Football fans across the country have been busy this week stocking up their fridges and hanging out their St George’s flags ready for the start of the World Cup. But while most will be sitting down to enjoy England’s first group game on Saturday night; electrical engineers up and down the UK are keeping a watchful eye on the tournament for an entirely different reason – ‘television pickup’.

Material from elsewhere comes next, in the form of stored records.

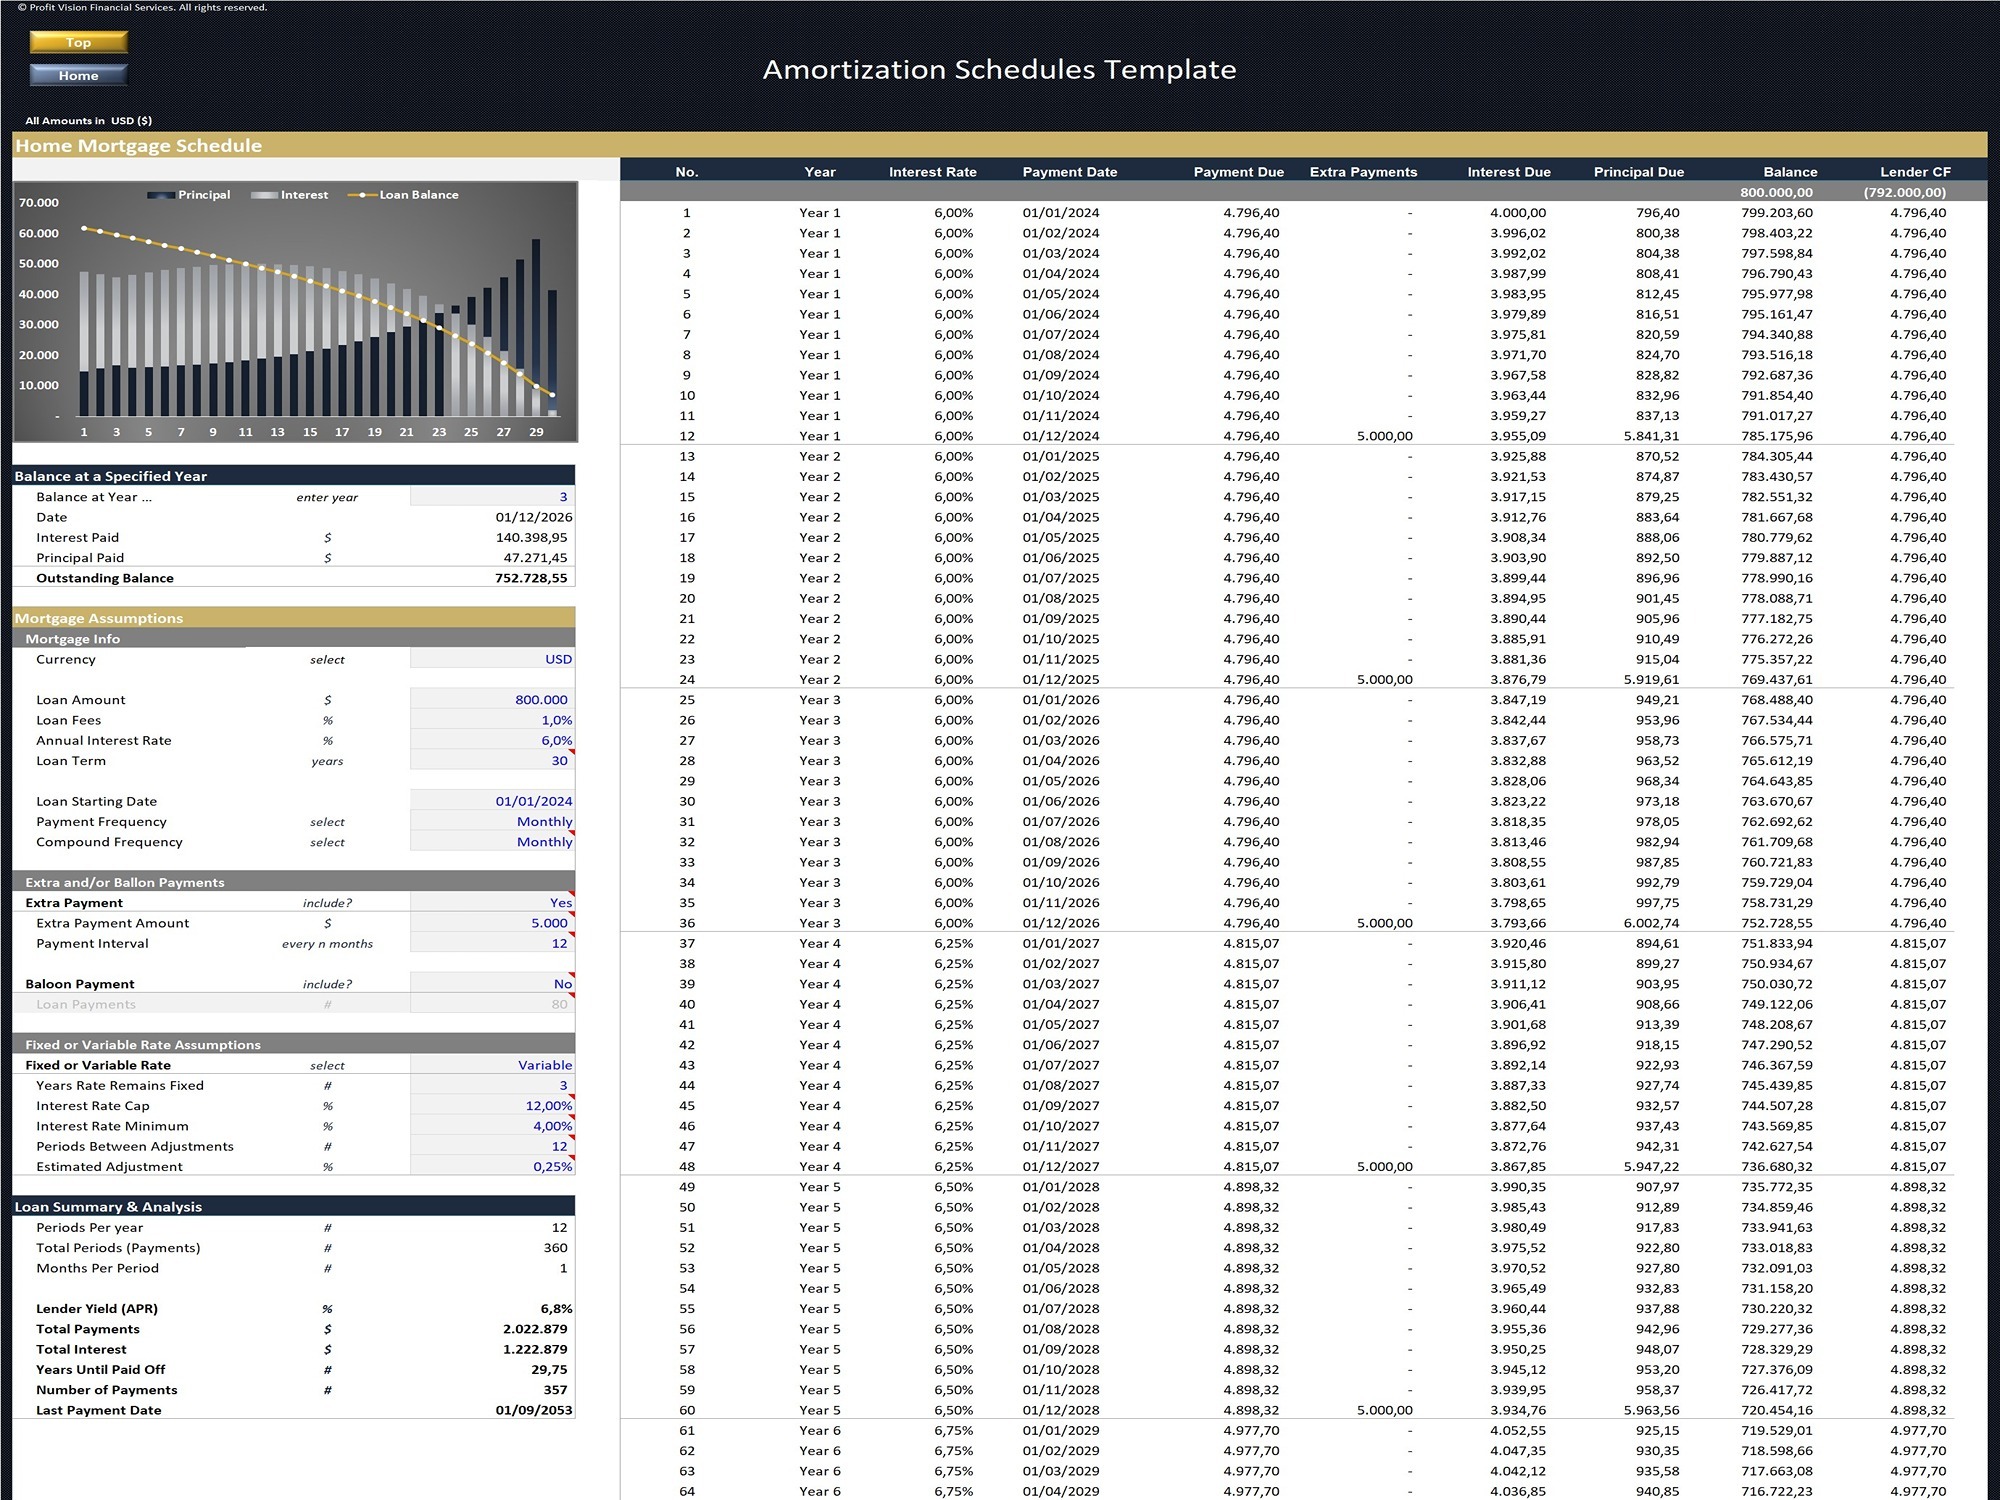2000x1500 pixels.
Task: Click the Home navigation button
Action: (77, 75)
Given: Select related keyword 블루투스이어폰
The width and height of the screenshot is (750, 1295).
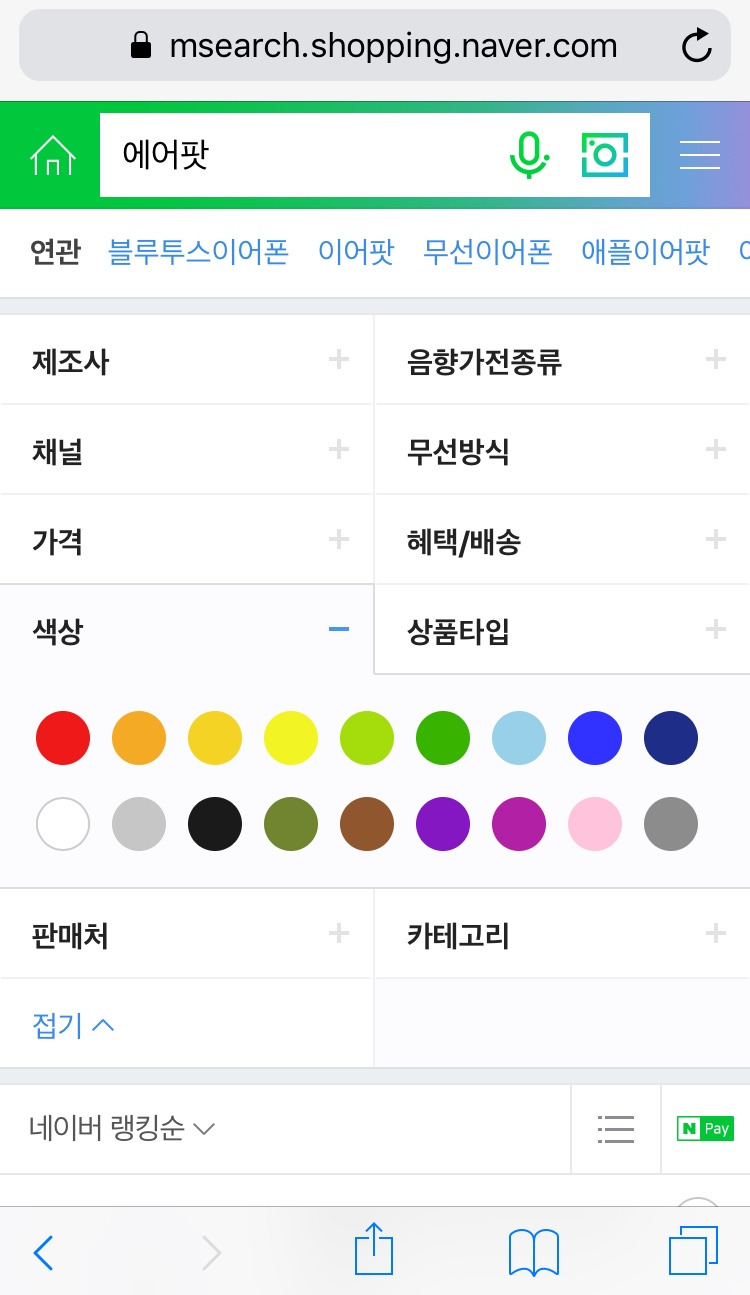Looking at the screenshot, I should pyautogui.click(x=198, y=252).
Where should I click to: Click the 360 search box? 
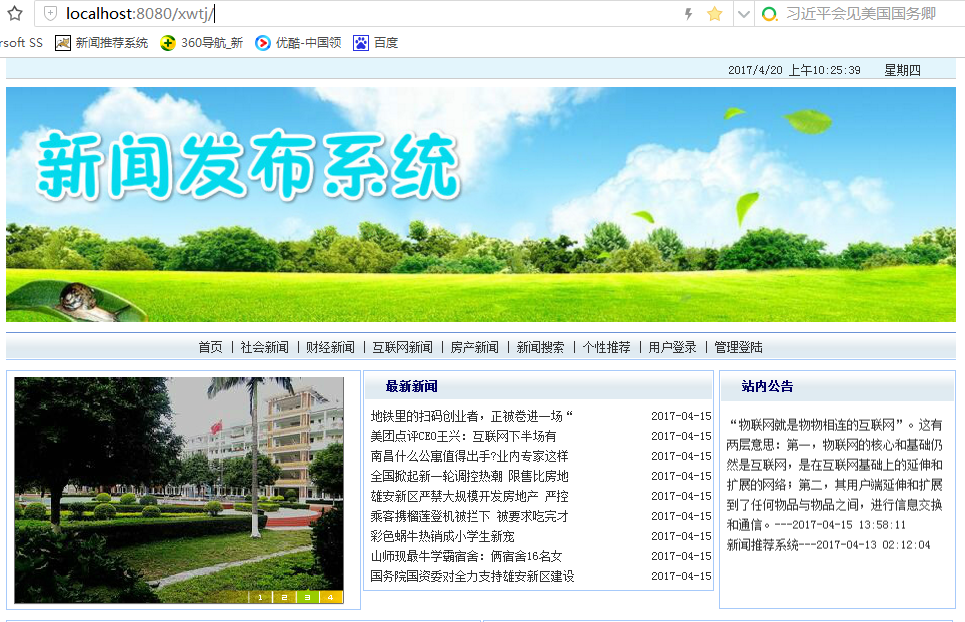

The World Cup attracts some of the highest viewing figures of any major sporting event or ceremony and with that comes an unprecedented rise in the demand for electricity. An estimated 13.5 million people in the UK saw England crash out of the World Cup in 2010, losing 4-1 to Germany. Viewing figures reached a peak of 17.5 million during that game but it wasn’t enough to eclipse the largest TV pickup ever recorded, which occurred at the 1990 World Cup when England lost to Germany in a penalty shootout.

 

The phenomenon is often attributed to viewers who get up during the advert breaks to get a beer from the fridge, flush the loo, or make a cup of tea. There’s a common misconception that the number one driver of TV pickup is the use of kettles up and down the country being switched on at the same time by viewers using the interval to make a hot drink. In fact, this only creates a pull on the local network for a short period of time until the water has boiled and can therefore be managed relatively easily by engineers. Flushing the toilet causes a surge at our local water pumping station, as the pumps start up to refill our cisterns, and opening the fridge door means that cold air escapes and the refrigerator’s compressor then spends the next 20 minutes driving the warm air out to bring the temperature back to normal. These loads are more problematic and mean that getting a beer from the fridge or getting the milk out for tea or coffee demands more energy and is therefore more of a concern for network operators that need to make sure this demand is catered for.

 

National Grid operates Britain’s electricity transmission system and manages power surges by lining up big hydro power stations before big events so they can offer an immediate response and provisions of electricity when needed. The same process applied back in 1990, and despite the strides forward we’ve made in the development of new and innovative smart grid solutions, as a nation we are not quite ready to handle TV pickup and other demand surges in any other way.

 

The integration of new smart grid technologies such as energy storage and demand side response initiatives could change all that, though. Across the UK there are many exciting trials that I’ve been involved in aimed at testing these solutions to see if they could help facilitate the transition to a low carbon economy. So instead of relying solely on power stations, we’re aiming to move into an age where the supply and demand for electricity is managed by control systems that can supply power when and where it is needed through a mixture of demand response measures, energy storage devices and renewable energy sources such as solar or wind power. Achieving this diversity in our energy mix would make the grid greener and more efficient and the benefit to consumers is that it could also mean cheaper energy bills.

 

Brazil 2014 has come too soon, unfortunately, so we’ll be relying on the traditional methods to keep our TVs, kettles and fridges working properly. If England do find themselves in a penalty shootout after the group stages it’s a very real possibility that we could even see a new TV pickup record being set. So if it does happen and you make a quick dash to the fridge, spare a thought for the engineers working hard to make sure its contents stay as cool as we hope England’s penalty takers will be.